Je ne sais pas comment décrire ce que j’ai vécu : dans les groupes que je fréquentais, tous étroitement liés à Medjugorje, j’étouffais dans la boue charismatique.

Les sacrements eux-mêmes sont empreints de sentimentalisme (danses, applaudissements, soupirs, évanouissements, chaînes humaines) et de vedettariat, ce qui ne fait que banaliser, voire annuler, la véritable dévotion à la transcendance.

Maintenant que je suis revenue à l’âge de pierre, en assistant aux sacrements comme mes arrière-grands-parents, je suis sereine et je suis guérie de la dépression qui me détruisait vraiment. Jésus, dans le don de l’Eucharistie silencieuse, nous a laissé le « don des dons », c’est-à-dire tout lui-même, l’Hostie immolée, pour rester avec nous tous les jours jusqu’à la fin des temps (Mt 28, 20).

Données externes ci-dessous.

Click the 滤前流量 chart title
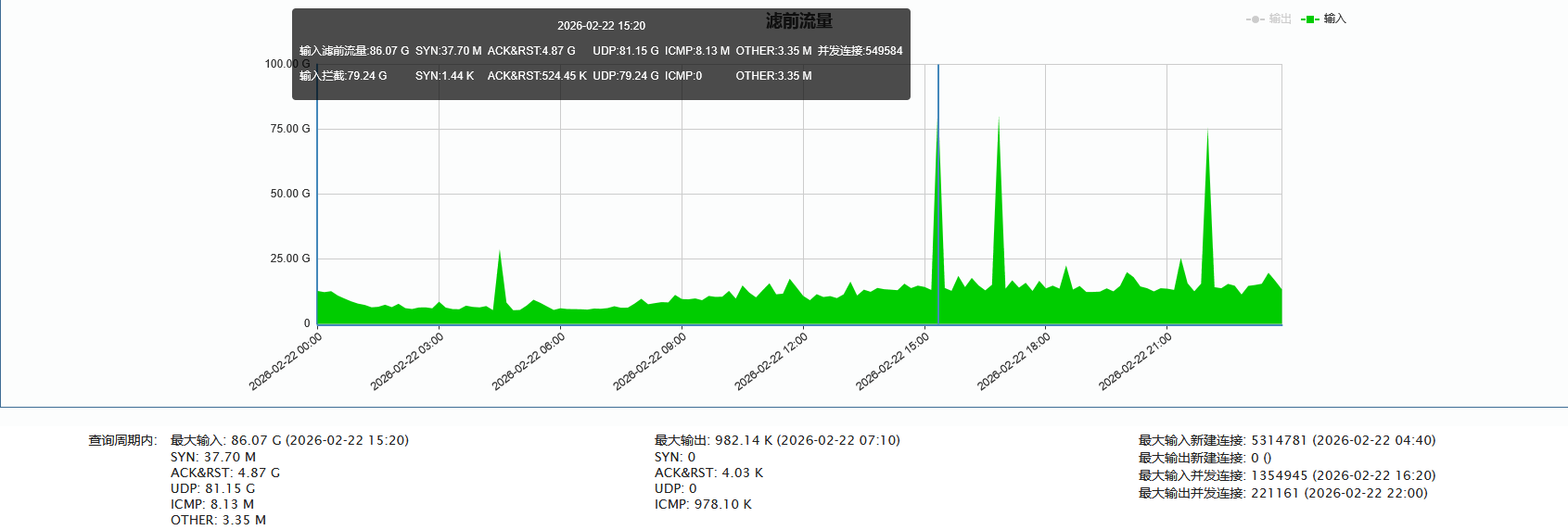The image size is (1568, 530). pyautogui.click(x=799, y=20)
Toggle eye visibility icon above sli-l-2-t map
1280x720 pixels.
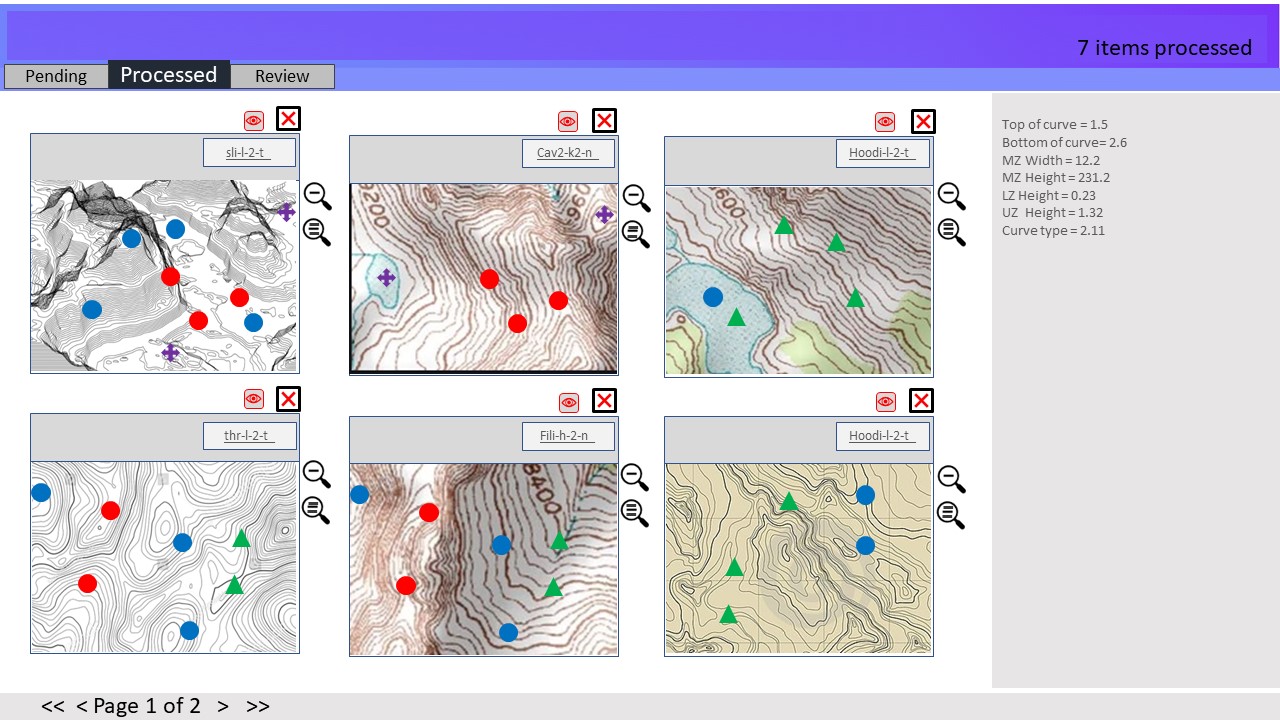coord(254,121)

De nombreux fidèles de Medjugorje, face à mes demandes d’éclaircissement sur des erreurs flagrantes, ont toujours répondu à la manière d’un perroquet, sans jamais commencer à raisonner : « il y a Marie, j’entends Marie. Point final ».

Alors aujourd’hui, après bien des souffrances, je voudrais leur répondre à tous : la Vierge est à l’autel comme une présence réelle, mystique, pendant chaque Messe !

La Vierge est là, réellement présente, contemplant l’Hostie consacrée, fixant les yeux sur le Saint Sacrement et accomplissant des actes d’adoration.

Ce n’est pas moi qui le dis, mais les saints ! Un exemple : saint Padre Pio de Pietrelcina, à ceux qui lui demandaient si la Vierge était présente lors de sa célébration de la messe, a répondu : « Et vous ne voyez pas la Vierge à l’autel pendant la messe ? »

Saint Jean Chrysostome affirme que « tout l’espace autour de l’autel est rempli par les puissances célestes » et s’adressa un jour à un prêtre en ces termes : « Pensez à la personne à côté de laquelle vous vous placez, à la compagnie de laquelle vous invoquez Dieu : à la compagnie des chérubins ! »

Au lieu de suivre les voyants, d’essayer de capter les pseudo-miracles du soleil avec un smartphone, il faut retourner baiser les mains des prêtres après la messe et penser qu’à leurs côtés, pendant la Consécration, plus près encore que les chérubins, il y a Marie !

Si vous voulez entendre Marie, il n’est pas nécessaire d’aller à Medjugorje, il suffit de participer avec crainte et tremblement à une messe célébrée comme Dieu l’ordonne. La Mère de Dieu est là pour nous aider à recevoir Jésus, qui est présent en Corps, Sang, Âme et Divinité, comme en témoigne l’Ange qui est apparu aux enfants bergers à Fatima. Dans la prière qu’il leur a enseignée, en effet, il est récité « …je t’offre le très précieux Corps, Sang, Âme et Divinité de Jésus-Christ, présent dans tous les tabernacles de la terre… ».

Un appel aux prêtres : avant d’organiser des pèlerinages ou de partir pour Medjugorje, asseyez-vous dans le confessionnal de votre paroisse chaque jour, du matin au soir, comme l’a fait le saint Curé d’Ars. Pendant les Messes, au lieu de concélébrer, soyez disponibles pour les confessions jusqu’au moment de la Consécration, afin que le plus grand nombre possible de fidèles puisse recevoir dignement la Communion. Le confessionnal allumé est un véritable témoignage de la miséricorde de Dieu ! Peu importe que peu de personnes le remarquent au début ! Je comprends que le fait de pouvoir concélébrer des messes bondées de fidèles ou confesser des milliers de personnes, assis sur une chaise au milieu d’un pré, puisse vous donner plus de satisfaction, mais ce n’est pas votre vocation. Dieu vous appelle à sauver les âmes là où vous êtes, dans la clandestinité et avec une persévérance héroïque, en offrant votre vie en holocauste, comme le Christ.